Ostatnio pojawiła się informacja, że nakład pierwszego po II wojnie światowej wydanie „Mein Kampf” Hitlera miał 85 tys. egzemplarzy i że planowany jest dodruk. Jest to wydanie krytyczne, z przypisami itd. Mamy zatem rozumieć, że w Niemczech jest 85 tysięcy naukowców i badaczy hitleryzmu, dla których „wydanie krytyczne” jest niezbędnym narzędziem do prowadzenia badań naukowych.
Oczywiście, że nie. Te 85 tys. Niemców, którzy kupili hitlerowską publikację chce przeczytać to co Hitler napisał i być może znaleźć odpowiedź na problemu które Niemcy mają dzisiaj.
Gdy Hitler pisał przy pomocy Hessa swoje programowe dzieło w 1923 roku, w więzieniu po nieudanym puczu monachijskim Żydów w Niemczech było ok. 2%, czyli 120-200 tysięcy.

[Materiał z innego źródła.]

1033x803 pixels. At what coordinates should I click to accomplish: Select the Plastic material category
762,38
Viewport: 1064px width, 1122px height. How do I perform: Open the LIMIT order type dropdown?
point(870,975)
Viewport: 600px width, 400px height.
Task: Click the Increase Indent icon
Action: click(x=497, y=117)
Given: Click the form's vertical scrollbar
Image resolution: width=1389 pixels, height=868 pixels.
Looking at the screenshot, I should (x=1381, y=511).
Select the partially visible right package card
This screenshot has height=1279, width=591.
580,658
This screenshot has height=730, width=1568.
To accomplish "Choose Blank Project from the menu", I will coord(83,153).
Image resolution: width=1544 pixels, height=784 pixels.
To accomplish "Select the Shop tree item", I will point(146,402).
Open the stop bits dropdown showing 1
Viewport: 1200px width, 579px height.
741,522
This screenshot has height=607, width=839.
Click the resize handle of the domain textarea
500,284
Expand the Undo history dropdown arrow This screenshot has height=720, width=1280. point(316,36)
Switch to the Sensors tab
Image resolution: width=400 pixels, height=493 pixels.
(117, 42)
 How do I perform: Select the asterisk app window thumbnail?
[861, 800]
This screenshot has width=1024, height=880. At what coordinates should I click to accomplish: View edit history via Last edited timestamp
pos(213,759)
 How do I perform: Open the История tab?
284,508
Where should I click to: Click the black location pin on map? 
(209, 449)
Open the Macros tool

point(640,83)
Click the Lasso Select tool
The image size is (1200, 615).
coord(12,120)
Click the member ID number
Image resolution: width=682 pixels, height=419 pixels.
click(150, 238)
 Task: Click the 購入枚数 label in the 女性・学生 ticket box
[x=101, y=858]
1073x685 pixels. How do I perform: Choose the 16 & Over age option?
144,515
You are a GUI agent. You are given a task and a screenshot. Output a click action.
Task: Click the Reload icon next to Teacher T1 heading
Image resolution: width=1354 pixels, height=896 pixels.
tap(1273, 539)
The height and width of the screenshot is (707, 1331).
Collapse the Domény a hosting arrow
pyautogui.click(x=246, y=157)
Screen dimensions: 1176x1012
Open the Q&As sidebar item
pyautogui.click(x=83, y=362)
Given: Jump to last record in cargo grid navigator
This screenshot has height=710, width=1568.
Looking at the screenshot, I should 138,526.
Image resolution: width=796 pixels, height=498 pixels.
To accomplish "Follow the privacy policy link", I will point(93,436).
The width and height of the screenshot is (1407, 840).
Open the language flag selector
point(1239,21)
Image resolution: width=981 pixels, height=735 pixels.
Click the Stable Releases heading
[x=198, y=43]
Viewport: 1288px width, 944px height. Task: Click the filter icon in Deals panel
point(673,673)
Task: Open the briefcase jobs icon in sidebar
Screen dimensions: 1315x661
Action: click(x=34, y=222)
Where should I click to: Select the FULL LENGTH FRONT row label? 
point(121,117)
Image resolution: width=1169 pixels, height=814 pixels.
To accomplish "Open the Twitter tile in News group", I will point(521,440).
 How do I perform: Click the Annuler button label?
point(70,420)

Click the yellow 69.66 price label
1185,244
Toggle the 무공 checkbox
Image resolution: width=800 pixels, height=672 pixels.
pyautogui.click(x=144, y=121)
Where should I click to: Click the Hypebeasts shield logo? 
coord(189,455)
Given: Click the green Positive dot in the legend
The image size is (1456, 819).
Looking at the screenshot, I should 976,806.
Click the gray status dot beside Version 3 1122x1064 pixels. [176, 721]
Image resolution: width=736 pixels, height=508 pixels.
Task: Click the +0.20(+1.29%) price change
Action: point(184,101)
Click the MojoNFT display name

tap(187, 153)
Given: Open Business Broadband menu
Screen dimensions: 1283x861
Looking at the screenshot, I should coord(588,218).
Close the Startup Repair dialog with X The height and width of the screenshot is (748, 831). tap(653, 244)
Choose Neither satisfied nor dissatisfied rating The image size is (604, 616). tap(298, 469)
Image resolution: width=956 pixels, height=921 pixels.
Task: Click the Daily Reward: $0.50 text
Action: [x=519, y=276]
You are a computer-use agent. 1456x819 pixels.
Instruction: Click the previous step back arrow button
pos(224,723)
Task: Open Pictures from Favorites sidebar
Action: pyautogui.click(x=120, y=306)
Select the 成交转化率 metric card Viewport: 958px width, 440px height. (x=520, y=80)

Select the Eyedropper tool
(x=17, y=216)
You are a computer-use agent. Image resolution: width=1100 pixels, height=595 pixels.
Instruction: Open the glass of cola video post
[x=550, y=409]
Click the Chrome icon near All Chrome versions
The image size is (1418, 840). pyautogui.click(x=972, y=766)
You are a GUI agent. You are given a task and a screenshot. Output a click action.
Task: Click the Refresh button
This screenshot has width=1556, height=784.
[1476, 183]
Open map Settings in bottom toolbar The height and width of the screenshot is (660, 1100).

W większości zasymilowanych, nie odróżniających się od reszty społeczeństwa. A mimo to Hitlerowi udało się wzbudzić szatańską nienawiść przeciwko „obcym”, co skończyło się tym, że bankowcy stali się mordercami z Einsatzkomandos, służące i praczki stały się strażniczkami w obozach śmierci, a lekarze wysyłali na śmierć „życie nie warte życia”.
Teraz jest w Niemczech według oficjalnych danych 4,5 mln muzułmanów, obcych kulturowo i nie integrujących się. „Otwarcie drzwi” przez Angelę Merkel w zeszłym roku dodatkowo sytuację zmieniło. Czy Niemcy, mając teraz dostęp do książki Hitlera nie zechcą zorganizować się i przeprowadzić jakieś nowe „ostateczne rozwiązanie”, tym razem kwestii islamskiej? Nasze doświadczenia historyczne z Niemcami pokazują, że wystarczy im zagrać marsza i pokazać kierunek…. Czy może tak się zmienili po przegranej wojnie, że teraz będą patrzeć bezczynnie na to, jak „obcy” zmieniają ich kraj?
Bez względu na to jaka jest odpowiedź na to pytanie, Polacy muszą się przygotować na zasadnicze zmiany u zachodniego sąsiada. Wydawanie Mein Kampf w Niemczech nigdy nie kończy się dobrze.